As I write this, many in the country are commemorating the five-year anniversary of Hurricane Katrina, which devastated the city of New Orleans, Louisiana, in August 2005. While the city has made great strides in its recovery, much remains to be done. One of the most important aspects of recovery is also one of the most difficult: preparing for the possibility that a similarly devastating event could occur again, possibly in the near future. Hospitals are one of the many organizations that have been forced to take a hard look at their preparedness plans and look for ways to prevent the problems that stymied successful evacuation of care facilities. One extreme example took place at the Memorial Medical Center. In the post-storm mayhem, two nurses and one doctor were accused of administering “lethal cocktails” to four patients who were suffering in the flooded-out, sweltering hospital after the August 2005 storm.
Of course, hurricanes are not the only threats to hospitals, and New Orleans is not the only city where care facilities have been threatened by severe weather. In his article, “A Plan for All Seasons: Helping Hospitals Prepare for Extreme Weather,” Jack Williams examines how some hospitals have coped when severe weather struck, and how NOAA and other organizations are helping to make sure hospitals are not caught by surprise in the future.
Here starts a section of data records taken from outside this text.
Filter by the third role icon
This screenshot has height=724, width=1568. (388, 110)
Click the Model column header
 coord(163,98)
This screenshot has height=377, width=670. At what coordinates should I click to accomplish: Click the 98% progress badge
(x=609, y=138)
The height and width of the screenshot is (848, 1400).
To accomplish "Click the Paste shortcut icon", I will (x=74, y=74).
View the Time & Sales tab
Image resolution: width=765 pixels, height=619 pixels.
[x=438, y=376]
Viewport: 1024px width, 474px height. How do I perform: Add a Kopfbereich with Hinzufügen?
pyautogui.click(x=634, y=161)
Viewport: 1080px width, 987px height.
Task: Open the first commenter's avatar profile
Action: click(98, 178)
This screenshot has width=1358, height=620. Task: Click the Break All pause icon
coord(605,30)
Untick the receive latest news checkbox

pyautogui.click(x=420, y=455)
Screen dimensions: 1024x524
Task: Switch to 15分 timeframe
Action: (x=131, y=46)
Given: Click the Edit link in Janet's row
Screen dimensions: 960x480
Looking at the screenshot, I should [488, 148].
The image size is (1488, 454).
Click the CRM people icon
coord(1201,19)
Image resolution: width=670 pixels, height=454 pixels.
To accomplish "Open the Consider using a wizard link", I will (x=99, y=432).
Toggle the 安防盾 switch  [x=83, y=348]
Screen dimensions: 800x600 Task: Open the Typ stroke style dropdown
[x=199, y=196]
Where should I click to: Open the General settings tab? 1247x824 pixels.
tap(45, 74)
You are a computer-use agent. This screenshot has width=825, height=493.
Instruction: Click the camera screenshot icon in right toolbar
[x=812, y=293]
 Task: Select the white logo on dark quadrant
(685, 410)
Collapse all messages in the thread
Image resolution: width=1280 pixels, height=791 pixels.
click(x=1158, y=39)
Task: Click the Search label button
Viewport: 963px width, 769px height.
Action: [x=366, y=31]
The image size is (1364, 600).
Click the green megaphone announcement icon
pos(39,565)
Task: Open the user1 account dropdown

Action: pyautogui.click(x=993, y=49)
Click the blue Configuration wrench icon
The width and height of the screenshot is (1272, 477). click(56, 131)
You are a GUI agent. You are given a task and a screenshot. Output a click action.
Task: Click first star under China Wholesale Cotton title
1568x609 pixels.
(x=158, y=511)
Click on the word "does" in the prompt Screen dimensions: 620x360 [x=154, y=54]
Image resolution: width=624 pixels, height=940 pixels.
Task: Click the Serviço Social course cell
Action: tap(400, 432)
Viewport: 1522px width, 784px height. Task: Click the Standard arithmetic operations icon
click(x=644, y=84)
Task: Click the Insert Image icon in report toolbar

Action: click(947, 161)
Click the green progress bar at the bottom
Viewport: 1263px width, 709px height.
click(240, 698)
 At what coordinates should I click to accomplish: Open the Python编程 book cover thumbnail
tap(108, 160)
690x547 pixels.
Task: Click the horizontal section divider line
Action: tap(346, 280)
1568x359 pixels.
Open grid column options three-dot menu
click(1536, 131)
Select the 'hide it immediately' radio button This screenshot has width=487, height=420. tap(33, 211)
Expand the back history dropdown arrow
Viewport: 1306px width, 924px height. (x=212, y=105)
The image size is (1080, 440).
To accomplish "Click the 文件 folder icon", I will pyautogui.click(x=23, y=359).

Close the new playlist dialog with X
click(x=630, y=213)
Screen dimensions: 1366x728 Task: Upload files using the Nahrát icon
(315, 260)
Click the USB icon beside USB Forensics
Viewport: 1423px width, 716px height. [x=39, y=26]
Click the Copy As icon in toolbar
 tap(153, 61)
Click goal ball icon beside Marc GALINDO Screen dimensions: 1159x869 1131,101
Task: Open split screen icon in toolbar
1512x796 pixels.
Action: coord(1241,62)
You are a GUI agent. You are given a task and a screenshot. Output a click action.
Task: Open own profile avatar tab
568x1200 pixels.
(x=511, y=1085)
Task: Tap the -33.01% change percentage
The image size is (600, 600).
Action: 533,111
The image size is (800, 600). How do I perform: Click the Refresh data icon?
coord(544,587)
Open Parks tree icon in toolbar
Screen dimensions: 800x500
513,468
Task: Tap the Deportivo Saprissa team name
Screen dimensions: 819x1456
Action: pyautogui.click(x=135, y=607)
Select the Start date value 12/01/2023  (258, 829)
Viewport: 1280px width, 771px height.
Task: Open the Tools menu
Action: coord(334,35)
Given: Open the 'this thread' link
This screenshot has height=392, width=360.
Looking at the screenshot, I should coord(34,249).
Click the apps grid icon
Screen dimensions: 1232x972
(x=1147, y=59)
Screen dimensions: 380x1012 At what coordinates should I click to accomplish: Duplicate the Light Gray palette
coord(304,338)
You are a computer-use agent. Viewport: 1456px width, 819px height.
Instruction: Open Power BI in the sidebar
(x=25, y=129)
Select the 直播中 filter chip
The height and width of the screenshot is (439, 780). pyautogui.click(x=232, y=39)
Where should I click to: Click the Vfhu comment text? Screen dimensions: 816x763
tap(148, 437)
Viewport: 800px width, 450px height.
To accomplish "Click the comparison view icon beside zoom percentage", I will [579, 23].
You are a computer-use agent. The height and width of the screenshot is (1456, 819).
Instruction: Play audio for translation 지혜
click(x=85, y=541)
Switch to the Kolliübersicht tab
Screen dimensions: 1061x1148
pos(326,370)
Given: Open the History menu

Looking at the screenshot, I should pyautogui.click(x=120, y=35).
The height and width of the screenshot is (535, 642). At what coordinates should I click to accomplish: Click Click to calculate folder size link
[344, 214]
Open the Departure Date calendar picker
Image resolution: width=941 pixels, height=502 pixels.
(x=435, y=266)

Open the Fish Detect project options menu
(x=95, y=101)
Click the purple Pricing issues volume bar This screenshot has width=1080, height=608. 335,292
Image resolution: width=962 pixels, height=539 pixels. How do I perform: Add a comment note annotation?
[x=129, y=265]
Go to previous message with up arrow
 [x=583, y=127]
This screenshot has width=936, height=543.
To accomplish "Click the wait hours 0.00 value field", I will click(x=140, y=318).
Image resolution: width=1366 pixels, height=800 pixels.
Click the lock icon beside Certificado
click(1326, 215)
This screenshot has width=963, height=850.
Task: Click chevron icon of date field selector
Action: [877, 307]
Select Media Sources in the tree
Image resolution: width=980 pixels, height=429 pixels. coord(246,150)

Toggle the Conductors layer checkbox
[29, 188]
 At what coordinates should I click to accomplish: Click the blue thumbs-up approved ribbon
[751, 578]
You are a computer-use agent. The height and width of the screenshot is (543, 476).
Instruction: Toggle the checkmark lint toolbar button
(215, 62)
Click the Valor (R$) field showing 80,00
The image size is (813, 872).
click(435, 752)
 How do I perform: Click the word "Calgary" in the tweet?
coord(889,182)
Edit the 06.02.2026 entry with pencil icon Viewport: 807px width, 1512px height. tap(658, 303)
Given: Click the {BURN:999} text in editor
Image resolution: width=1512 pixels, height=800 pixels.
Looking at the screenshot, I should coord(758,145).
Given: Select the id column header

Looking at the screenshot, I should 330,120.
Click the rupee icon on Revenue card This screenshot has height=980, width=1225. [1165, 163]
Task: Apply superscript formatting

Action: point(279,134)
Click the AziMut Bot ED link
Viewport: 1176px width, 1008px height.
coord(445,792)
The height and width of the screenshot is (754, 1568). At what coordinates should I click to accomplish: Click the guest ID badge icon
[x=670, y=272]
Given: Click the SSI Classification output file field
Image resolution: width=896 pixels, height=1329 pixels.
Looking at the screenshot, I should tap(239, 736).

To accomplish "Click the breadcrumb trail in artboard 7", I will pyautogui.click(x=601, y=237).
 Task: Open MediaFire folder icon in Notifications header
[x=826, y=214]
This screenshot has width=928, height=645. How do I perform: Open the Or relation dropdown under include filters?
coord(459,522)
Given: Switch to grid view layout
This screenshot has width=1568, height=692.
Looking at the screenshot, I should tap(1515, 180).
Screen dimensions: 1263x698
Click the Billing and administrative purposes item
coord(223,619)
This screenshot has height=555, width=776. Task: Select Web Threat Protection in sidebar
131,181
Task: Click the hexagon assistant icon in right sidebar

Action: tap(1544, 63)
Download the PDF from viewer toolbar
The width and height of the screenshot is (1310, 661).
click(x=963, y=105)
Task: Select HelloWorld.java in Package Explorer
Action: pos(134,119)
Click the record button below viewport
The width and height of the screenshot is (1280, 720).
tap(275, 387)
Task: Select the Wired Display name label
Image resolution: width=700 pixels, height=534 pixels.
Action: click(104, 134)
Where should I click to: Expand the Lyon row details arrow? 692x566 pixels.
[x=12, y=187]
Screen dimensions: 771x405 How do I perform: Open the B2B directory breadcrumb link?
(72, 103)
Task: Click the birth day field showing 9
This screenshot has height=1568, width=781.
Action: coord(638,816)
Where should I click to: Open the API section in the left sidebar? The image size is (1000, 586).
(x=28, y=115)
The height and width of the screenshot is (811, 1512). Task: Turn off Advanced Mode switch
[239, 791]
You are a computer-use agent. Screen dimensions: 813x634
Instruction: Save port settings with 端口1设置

Although the memories of Katrina are sobering, the lessons learned are invaluable for future generations.
If Katrina taught us one lesson, it is that weather is serious business. For traders in weather futures, it literally is serious business. In “Hedging Your Weather Bets: The Science of “Weather Futures” Trading,” Weatherwise Contributing Editor Randy Cerveny takes a look at the financial markets that deal in weather risk. For most people, good weather is an added bonus to the day. For the folks whose livelihoods depend on good weather, predicting risk is no joke, and in these economic times, knowing a good investment when you see one is key.
Of course, for those who make it their duty to study local weather every day, betting on Mother Nature might seem like a foolish endeavor. As Nolan Doesken and Henry Reges note in their article, “The Value of the Citizen Weather Observer,” the dedicated weather observers at CoCoRaHs and the National Weather Service Cooperative Weather Observer program provide an invaluable service for meteorologists trying to get an accurate picture of climate in any given region. Without their constant flow of data, the weather futures market would doubtless be even more unpredictable than it is now.
Finally, it seems appropriate that, for the final issue of the year, we would feature a region whose final season of the year provides such a spectacular show of color. In the latest installment in the “Climate and Weather of the 50 States” series, Brandon Butcher and Mike Mogil profile “The Weather and Climate of Southern New England,” where the difficulty of cold winters is mitigated somewhat by the beauty that precedes them each year in the riot of fall colors. From blizzards to hurricanes to crisp fall days, this region has it all, and I hope you enjoy your brief visit there in the pages of Weatherwise.